If government funding of religious education violates the Establishment Clause when delivered through charter schools, why doesn't it also violate the clause when delivered through vouchers to parents who then pay religious schools? The primary difference between these programs lies in their administrative structure. One violates the Establishment Clause because the government directly operates it, while the other survives constitutional scrutiny because parents serve as middlemen. Both, however, result in taxpayer dollars funding religious instruction. The Supreme Court's contradictory treatment of religious charter schools and school voucher programs exposes a failure to apply consistent Establishment Clause reasoning. By allowing government-funded religious education through vouchers while prohibiting it through charter schools, the Court has adopted a formalistic "private choice" doctrine that prioritizes method over constitutional substance, enabling the weakening of the Establishment Clause's core protection against taxpayer funding of religious indoctrination while simultaneously defunding public education and deepening educational inequality for low-income students.

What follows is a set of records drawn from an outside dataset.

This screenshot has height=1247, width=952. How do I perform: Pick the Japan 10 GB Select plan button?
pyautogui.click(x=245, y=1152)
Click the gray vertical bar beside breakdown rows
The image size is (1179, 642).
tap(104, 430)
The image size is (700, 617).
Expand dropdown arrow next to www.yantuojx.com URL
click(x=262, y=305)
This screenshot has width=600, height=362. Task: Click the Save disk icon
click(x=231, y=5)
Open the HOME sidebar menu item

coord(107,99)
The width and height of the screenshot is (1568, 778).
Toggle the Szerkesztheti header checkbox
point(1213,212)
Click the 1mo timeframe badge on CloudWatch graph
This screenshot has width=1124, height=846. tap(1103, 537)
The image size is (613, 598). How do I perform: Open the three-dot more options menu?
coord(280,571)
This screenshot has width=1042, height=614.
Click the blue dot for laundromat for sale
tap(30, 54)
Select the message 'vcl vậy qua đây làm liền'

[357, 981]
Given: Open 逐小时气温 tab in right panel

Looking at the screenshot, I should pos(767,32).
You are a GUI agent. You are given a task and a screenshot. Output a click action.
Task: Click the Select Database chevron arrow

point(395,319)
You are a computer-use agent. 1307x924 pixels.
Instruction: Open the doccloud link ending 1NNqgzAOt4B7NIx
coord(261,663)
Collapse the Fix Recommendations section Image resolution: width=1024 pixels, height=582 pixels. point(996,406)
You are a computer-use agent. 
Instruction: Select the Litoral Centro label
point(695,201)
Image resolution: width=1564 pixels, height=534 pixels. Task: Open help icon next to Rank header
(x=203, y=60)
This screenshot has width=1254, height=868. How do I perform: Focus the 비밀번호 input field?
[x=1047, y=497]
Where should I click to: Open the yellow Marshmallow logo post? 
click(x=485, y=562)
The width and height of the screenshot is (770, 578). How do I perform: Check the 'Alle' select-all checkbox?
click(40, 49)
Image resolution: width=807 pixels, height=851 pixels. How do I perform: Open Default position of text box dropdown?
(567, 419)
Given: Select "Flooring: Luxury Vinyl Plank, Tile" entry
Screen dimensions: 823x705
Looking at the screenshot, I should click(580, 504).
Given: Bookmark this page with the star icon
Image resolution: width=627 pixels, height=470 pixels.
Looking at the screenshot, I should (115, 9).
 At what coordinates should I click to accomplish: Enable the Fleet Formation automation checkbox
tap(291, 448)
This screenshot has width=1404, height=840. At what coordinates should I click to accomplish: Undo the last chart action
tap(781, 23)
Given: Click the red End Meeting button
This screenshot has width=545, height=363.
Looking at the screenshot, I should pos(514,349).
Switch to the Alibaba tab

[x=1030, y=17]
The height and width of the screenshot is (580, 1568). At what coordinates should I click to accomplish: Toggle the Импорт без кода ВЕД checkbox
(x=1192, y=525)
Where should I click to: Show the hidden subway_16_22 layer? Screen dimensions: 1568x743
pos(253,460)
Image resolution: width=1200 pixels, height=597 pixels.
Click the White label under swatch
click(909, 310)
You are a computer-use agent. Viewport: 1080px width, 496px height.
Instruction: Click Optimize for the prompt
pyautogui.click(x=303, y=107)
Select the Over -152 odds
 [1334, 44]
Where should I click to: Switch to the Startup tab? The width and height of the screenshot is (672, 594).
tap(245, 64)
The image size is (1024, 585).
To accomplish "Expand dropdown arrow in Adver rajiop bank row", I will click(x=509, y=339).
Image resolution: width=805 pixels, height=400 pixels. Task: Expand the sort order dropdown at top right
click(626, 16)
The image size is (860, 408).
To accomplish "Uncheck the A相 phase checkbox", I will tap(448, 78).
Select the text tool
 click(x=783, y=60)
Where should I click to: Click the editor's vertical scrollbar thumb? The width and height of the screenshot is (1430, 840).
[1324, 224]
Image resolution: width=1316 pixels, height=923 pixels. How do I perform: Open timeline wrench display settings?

The Establishment Clause has historically protected taxpayers from being compelled to fund religious activities. Yet, the Court's recent treatment of religious charter schools in Oklahoma Statewide Charter School Board v. Drummond (2025) reveals this protection applies inconsistently when the same outcome is achieved through different administrative mechanisms. The original text of the Establishment Clause specifically prohibits the government from making any law “respecting an establishment of religion.” [3] This phrasing not only prohibits the government from establishing a national religion but also denies it the ability to favor one religion over another, or religion over nonreligion. Though, because of the brevity of this clause, its application to cases has been inconsistent. It lacks provisions that would help navigate when the clause has been breached, and because government action implicating religion is essentially unavoidable, it is hard to know how much involvement the Establishment Clause allows.
The tension between prohibiting government-funded religious education while permitting it through indirect mechanisms has its roots in pre-formalized constitutional tests. In Everson v. Board of Education (1947), the Court interpreted the Establishment Clause to mean that "no tax in any amount, large or small, can be levied to support any religious activities or institutions, whatever they may be called, or whatever form they may adopt to teach or practice religion." [4] Yet in the same decision, the Court upheld a New Jersey law authorizing reimbursement by local school boards for transportation costs to and from schools, including private schools, some of which were parochial Catholic schools. In a 5-4 decision, Justice Black, writing for the majority, stated that the law was constitutional because it neither paid money to parochial schools nor directly supported them in any way. [5] It was enacted neutrally to assist parents of all religions with getting their children to school through the use of public buses. This decision signaled an early embrace of parental intermediation as a constitutional shield and established a precedent that would shape Establishment Clause interpretation in the future; the administrative route of funding matters more than its ultimate destination.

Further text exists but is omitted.